### PROBLEM REQUIREMENTS
Retype the entries. Match them exactly.

THE DATA: Begin

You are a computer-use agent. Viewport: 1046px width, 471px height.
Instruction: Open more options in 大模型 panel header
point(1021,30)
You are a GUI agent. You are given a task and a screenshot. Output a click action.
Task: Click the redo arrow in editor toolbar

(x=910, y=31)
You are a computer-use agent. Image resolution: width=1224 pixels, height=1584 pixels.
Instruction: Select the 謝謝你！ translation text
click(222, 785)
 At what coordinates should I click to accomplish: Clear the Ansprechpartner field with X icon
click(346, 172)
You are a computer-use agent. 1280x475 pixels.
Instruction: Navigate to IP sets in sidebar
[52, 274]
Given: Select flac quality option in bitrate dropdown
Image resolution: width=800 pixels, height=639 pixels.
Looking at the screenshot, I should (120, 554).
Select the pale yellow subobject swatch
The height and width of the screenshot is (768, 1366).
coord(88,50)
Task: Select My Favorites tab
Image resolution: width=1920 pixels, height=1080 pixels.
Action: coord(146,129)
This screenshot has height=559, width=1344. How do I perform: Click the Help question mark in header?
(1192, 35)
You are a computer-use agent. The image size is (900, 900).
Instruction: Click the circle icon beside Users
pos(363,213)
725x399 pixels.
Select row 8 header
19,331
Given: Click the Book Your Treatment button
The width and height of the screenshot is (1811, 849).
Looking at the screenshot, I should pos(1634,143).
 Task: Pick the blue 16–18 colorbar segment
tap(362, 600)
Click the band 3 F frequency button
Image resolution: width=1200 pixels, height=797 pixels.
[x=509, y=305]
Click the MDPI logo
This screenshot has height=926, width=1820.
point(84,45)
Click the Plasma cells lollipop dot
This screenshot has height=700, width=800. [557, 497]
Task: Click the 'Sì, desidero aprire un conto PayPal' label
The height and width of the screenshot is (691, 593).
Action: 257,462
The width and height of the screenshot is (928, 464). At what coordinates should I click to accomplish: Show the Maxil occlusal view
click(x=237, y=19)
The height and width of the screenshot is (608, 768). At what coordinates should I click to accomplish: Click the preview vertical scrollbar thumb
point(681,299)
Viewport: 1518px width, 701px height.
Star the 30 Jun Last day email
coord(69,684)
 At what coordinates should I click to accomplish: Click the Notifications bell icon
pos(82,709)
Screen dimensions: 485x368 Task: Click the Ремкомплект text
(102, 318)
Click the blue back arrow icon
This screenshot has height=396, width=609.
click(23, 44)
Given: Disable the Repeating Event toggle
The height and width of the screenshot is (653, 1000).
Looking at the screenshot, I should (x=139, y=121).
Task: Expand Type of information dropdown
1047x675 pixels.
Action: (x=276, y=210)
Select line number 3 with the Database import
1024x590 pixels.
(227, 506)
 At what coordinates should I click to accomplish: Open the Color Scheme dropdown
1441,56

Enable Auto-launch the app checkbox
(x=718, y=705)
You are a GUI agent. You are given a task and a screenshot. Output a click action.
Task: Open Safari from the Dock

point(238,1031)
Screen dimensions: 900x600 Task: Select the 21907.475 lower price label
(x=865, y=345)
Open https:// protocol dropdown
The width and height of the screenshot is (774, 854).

THE DATA: End

### SOLVED PROBLEM
You are a computer-use agent. Viewport: 1046px width, 471px height.
Instruction: Open more options in 大模型 panel header
point(1021,30)
You are a GUI agent. You are given a task and a screenshot. Output a click action.
Task: Click the redo arrow in editor toolbar

(x=910, y=31)
You are a computer-use agent. Image resolution: width=1224 pixels, height=1584 pixels.
Instruction: Select the 謝謝你！ translation text
click(222, 785)
 At what coordinates should I click to accomplish: Clear the Ansprechpartner field with X icon
click(346, 172)
You are a computer-use agent. 1280x475 pixels.
Instruction: Navigate to IP sets in sidebar
[52, 274]
Given: Select flac quality option in bitrate dropdown
Image resolution: width=800 pixels, height=639 pixels.
Looking at the screenshot, I should (120, 554).
Select the pale yellow subobject swatch
The height and width of the screenshot is (768, 1366).
coord(88,50)
Task: Select My Favorites tab
Image resolution: width=1920 pixels, height=1080 pixels.
Action: coord(146,129)
This screenshot has height=559, width=1344. How do I perform: Click the Help question mark in header?
(1192, 35)
You are a computer-use agent. The image size is (900, 900).
Instruction: Click the circle icon beside Users
pos(363,213)
725x399 pixels.
Select row 8 header
19,331
Given: Click the Book Your Treatment button
The width and height of the screenshot is (1811, 849).
Looking at the screenshot, I should pos(1634,143).
 Task: Pick the blue 16–18 colorbar segment
tap(362, 600)
Click the band 3 F frequency button
Image resolution: width=1200 pixels, height=797 pixels.
[x=509, y=305]
Click the MDPI logo
This screenshot has height=926, width=1820.
point(84,45)
Click the Plasma cells lollipop dot
This screenshot has height=700, width=800. [557, 497]
Task: Click the 'Sì, desidero aprire un conto PayPal' label
The height and width of the screenshot is (691, 593).
Action: 257,462
The width and height of the screenshot is (928, 464). At what coordinates should I click to accomplish: Show the Maxil occlusal view
click(x=237, y=19)
The height and width of the screenshot is (608, 768). At what coordinates should I click to accomplish: Click the preview vertical scrollbar thumb
point(681,299)
Viewport: 1518px width, 701px height.
Star the 30 Jun Last day email
coord(69,684)
 At what coordinates should I click to accomplish: Click the Notifications bell icon
pos(82,709)
Screen dimensions: 485x368 Task: Click the Ремкомплект text
(102, 318)
Click the blue back arrow icon
This screenshot has height=396, width=609.
click(23, 44)
Given: Disable the Repeating Event toggle
The height and width of the screenshot is (653, 1000).
Looking at the screenshot, I should (x=139, y=121).
Task: Expand Type of information dropdown
1047x675 pixels.
Action: (x=276, y=210)
Select line number 3 with the Database import
1024x590 pixels.
(227, 506)
 At what coordinates should I click to accomplish: Open the Color Scheme dropdown
1441,56

Enable Auto-launch the app checkbox
(x=718, y=705)
You are a GUI agent. You are given a task and a screenshot. Output a click action.
Task: Open Safari from the Dock

point(238,1031)
Screen dimensions: 900x600 Task: Select the 21907.475 lower price label
(x=865, y=345)
Open https:// protocol dropdown
The width and height of the screenshot is (774, 854).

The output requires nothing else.